After contesting the results of his electoral defeat, Trump left office haphazardly and took boxes of government documents with him to Mar-a-Lago, his Florida resort. Some of them were given to the National Archives, which is responsible for presidential files, but refused to release others.

Eventually, the Department of Justice, concerned that national security secrets were at stake, obtained a search warrant and found more top-secret documents at the facility.

A special defense attorney was appointed to determine whether criminal charges should be brought against the case or whether a separate investigation should be conducted into Trump’s attempts to stay in power on January 6, 2021, when a mob of his supporters stormed the United States Capitol.

Larry Pfeiffer, a former intelligence official, said that the situation with Trump’s documents is completely different from the one he faced while working in the government.

He said that during Pfeiffer’s time as chief of staff of the CIA, secret files appeared in the wrong places in presidential libraries several times.
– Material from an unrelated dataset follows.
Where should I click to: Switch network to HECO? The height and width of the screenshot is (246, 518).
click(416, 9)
“It just happens,” said Pfeiffer, now director of the John Paul II Center for Intelligence, Policy and International Security. Michael V. Hayden at George Mason University. “Mistakes are made and things are found.”
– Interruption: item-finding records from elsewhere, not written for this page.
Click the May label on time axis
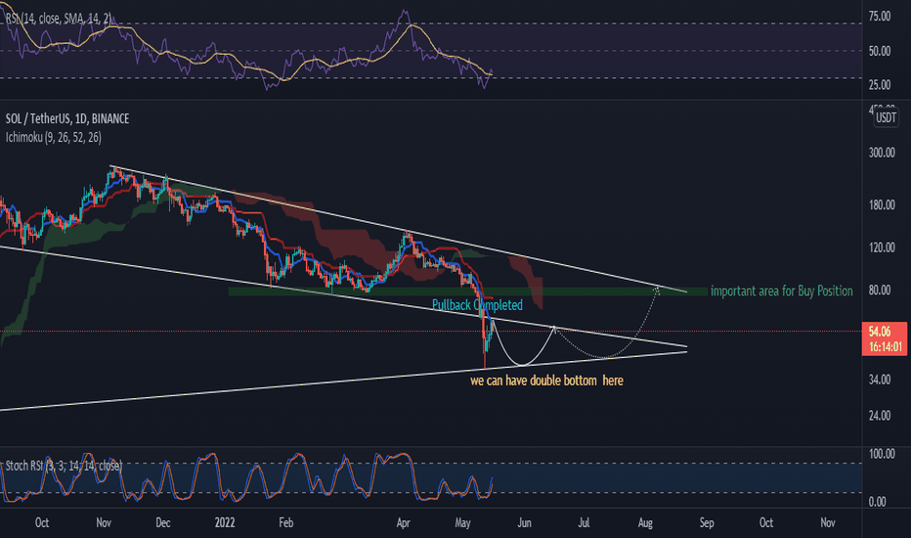Viewport: 911px width, 538px height. tap(462, 522)
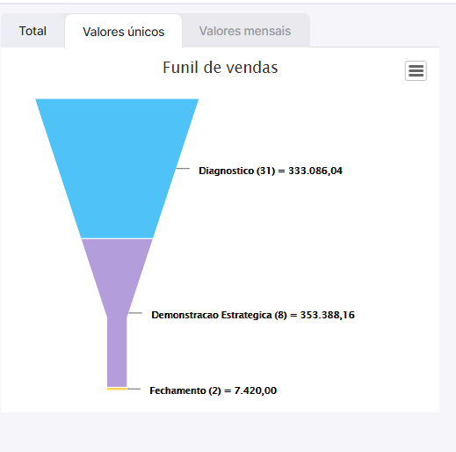Click the 333.086,04 value text
Viewport: 456px width, 452px height.
(x=315, y=171)
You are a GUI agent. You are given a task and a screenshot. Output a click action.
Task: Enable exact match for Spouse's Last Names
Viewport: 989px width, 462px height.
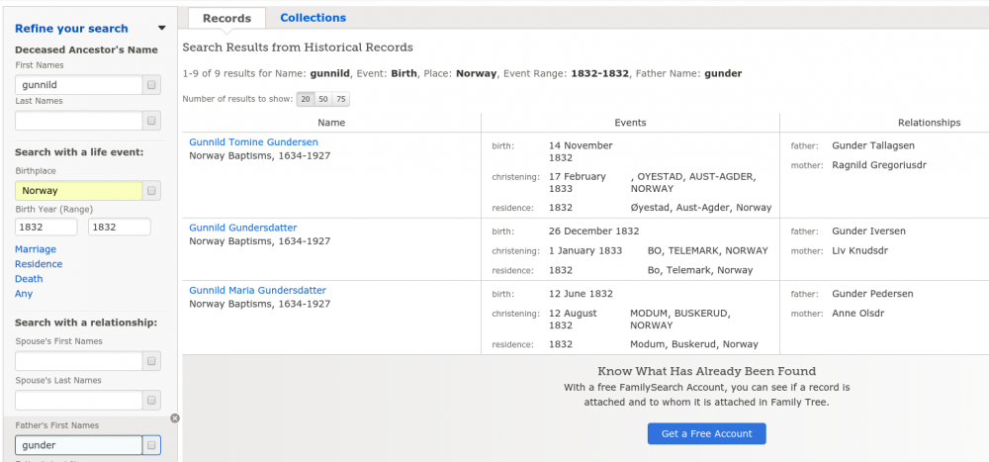151,400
He said that seems more likely to be the case with documents with secret markings that were found in the office used by Biden at the Penn Biden Center for Diplomacy and Global Engagement after his term as vice president ended.
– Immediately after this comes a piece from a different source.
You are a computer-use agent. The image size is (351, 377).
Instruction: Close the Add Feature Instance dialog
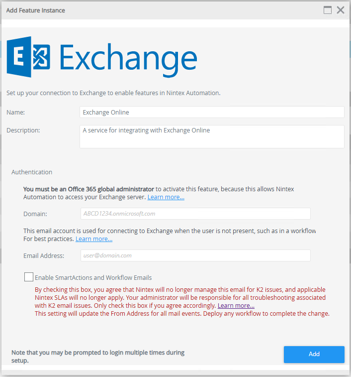(341, 10)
Biden’s personal lawyers discovered the documents and contacted the White House law firm, and the National Archives picked up the files the next day.

The situation looks like an “average, common error” that “is treated in textbook fashion,” Pfeiffer said.

However, he said it would be wise for the government to review its document management practices during transitions between administrations. It’s been six years since Biden left the vice president’s office, which means classified files have long been in the wrong place.

“It’s not a good thing, no matter how one plays it,” he said.

In addition to the files found at the Penn Biden Center, more classified material has been identified elsewhere, a person familiar with the matter said Wednesday. It is not known when and where the documents were found. The person was not authorized to discuss the matter publicly and asked to remain anonymous.

Attorney General Merrick Garland asked a U.S. lawyer to reconsider the case after the initial discovery, and House Republicans said they would also investigate.

Rep. James Comer, R-Ky., the new chairman of the House Oversight and Accountability Committee, sent a letter to the White House on Tuesday announcing that his panel would be investigating “Biden’s failure to return the vice president’s file — including highly classified documents.” .

“The committee is concerned that President Biden has compromised sources and methods through his mishandling of classified documents,” Comer wrote.

Biden said this week he was surprised to learn of the documents that were discovered in November but whose existence was only made public this week. He said he did not know what information they contained and said his team “did what they should have done” when they were found.

Miller, a former Justice Department spokesman who worked for Biden’s National Security Council last year, said it was unlikely such an episode would have made the news had it not been for Trump’s concurrent investigation.

“The Biden Penn Center would return these things, they would go to the Archives and that would be the end of it,” he said.

Miller said the situation was reminiscent of “the government is classifying too many documents.”

“There is no good process for declassifying them,” he said. “And when you create this structure, you unnecessarily expand the universe of secret documents that can be inadvertently misused.”

This is not a new problem, and it is a concern shared even by Biden’s top intelligence adviser, Avril Haines. In a letter to senators last year, Haines said there were “deficiencies in the current classification system”, calling it “a fundamentally important issue that we need to address.”

However, Miller said, “no one has come up with a good answer to this problem.”